A rich, velvety, dairy-free soup with turmeric-spiced cauliflower, coconut milk and a zesty green cilantro sauce.
Imagine a creamy, nourishing cauliflower soup that not only warms you up, but feels good to eat, inside and out.
Turmeric Soup Benefits
This soup is spiked with a good dose of turmeric, which we probably all know for its radiant golden color.
Turmeric root has amazing health benefits, which are probably best left for health experts to explain.
But for us everyday cooks, here are just a handful of turmeric’s nutritional attributes:
- High in anti-inflammatory and antioxidant properties.
- Immunity boosting
- One of the highest plant source of beta-carotene.
The beauty of this soup is not just the incredible color, but how totally rich and satisfying it is.

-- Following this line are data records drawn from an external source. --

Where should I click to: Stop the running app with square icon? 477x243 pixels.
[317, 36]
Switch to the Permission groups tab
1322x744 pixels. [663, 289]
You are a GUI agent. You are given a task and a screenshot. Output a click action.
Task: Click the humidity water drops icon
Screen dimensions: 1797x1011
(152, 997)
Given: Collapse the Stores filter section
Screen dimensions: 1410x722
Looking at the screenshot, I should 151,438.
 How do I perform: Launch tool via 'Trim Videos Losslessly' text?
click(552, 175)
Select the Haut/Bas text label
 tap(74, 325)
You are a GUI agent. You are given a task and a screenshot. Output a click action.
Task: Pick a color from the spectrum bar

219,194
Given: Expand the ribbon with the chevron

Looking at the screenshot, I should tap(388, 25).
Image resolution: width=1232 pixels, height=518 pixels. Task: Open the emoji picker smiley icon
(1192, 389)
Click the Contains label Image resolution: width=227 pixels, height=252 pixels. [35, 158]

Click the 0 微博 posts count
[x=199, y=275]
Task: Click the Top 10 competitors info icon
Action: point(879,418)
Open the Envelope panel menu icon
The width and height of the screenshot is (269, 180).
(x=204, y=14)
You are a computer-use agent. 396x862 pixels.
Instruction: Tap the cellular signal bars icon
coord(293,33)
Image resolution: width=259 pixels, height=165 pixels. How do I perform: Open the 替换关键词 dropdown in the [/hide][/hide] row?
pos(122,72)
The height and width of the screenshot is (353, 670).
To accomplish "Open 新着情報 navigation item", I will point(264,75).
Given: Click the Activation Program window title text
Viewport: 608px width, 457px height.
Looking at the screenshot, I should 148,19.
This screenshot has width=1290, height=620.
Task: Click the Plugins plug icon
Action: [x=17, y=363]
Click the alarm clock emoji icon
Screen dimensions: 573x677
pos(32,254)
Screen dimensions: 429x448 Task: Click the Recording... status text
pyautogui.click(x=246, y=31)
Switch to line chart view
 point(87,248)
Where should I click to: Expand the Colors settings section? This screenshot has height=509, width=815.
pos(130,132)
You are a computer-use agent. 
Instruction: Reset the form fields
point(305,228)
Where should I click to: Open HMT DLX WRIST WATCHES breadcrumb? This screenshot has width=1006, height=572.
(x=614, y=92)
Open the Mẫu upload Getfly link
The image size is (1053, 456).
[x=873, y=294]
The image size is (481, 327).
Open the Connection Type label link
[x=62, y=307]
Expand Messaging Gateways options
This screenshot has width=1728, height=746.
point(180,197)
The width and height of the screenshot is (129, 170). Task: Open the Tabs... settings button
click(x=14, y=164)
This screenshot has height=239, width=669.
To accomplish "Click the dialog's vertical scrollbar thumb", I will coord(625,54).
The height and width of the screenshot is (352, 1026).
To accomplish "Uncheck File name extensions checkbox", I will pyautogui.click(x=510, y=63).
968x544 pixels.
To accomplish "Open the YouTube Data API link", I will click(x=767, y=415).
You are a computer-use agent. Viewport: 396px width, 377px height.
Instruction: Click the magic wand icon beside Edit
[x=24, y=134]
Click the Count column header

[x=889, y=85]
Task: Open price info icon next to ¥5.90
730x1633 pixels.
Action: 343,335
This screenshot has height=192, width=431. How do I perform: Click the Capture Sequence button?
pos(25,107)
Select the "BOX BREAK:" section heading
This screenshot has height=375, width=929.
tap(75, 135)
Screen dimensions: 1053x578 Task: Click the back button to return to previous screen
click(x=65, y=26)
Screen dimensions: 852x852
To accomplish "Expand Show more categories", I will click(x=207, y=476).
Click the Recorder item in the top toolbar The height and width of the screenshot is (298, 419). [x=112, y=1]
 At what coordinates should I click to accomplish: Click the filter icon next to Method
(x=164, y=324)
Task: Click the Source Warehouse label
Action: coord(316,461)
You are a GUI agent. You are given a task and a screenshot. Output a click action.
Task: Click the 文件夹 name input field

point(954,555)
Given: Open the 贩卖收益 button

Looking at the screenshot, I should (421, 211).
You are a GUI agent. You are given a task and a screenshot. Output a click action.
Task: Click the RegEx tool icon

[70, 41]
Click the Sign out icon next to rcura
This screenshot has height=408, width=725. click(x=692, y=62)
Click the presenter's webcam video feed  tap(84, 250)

It’s based on cauliflower pureed with coconut milk, and topped with swirl of green herb sauce, yogurt and toasted sesame seeds.
You get a creamy bowl of soup, but it doesn’t have dairy cream (it’s the magic of coconut, again).
The recipe falls comfortably within the spectrum of healthy vegetarian/vegan cooking, with the added bonus that it’s simply delicious!
With the addition of a small amount of potato and the creamy coconut milk, the texture of the soup turns out wonderfully silky.
I also added a chopped green apple to the pot for a subtle layer of tart-sweetness.
Make sure to try the soup topped with a few spoonfuls of Simple Green Sauce, which adds a welcome blast of vibrant acidity and fresh, bright herbal flavors to cut the richness.
Golden Coconut Cauliflower Soup (Vegan)
- 2 tablespoons (30 ml) olive oil
- 1 onion, thinly sliced
- 1 1/2 teaspoons ground turmeric
- 1/4 teaspoon cayenne pepper
- 1 head (1350 g) cauliflower, 1 1/2 pounds, sliced into florets
- 1 (50 g) small potato (about 4 ounces), peeled and diced
- 1 green apple, peeled and diced
- 5 cups (1.18 l) water or vegetable stock
- 1 15-ounce (426 g) can coconut milk
- Salt and freshly ground black pepper
Optional ideas for garnish
- Simple Green Sauce
- 1/2 cup (125 g) whole milk or plant-based yogurt
- Toasted sesame seeds
- In a large pot, cook the onion in the oil over medium heat until softened. Stir in the turmeric and cayenne and cook for a few seconds to bloom the spices in the oil.
- Add the cauliflower, potato and apples. Stir together, and cook for a minute or two.
- Add 5 cups water (or vegetable stock), coconut milk, 2 teaspoons salt and black pepper to taste. Bring to a simmer, then lower the heat and partially cover the pan. Cook 25 minutes, or until the vegetables are tender when pierced.
- Let the mixture cool slightly. Scoop out and reserve 1 cup cauliflower florets, then puree the rest of the soup in a blender in 2 or 3 batches, or directly in the pot with an immersion blender. You can add more liquid if necessary if it seems too thick. Stir in the reserved cauliflower florets.
- To serve, ladle into bowls and top with a spoonful each of Simple Green Sauce and yogurt. Sprinkle with sesame seeds.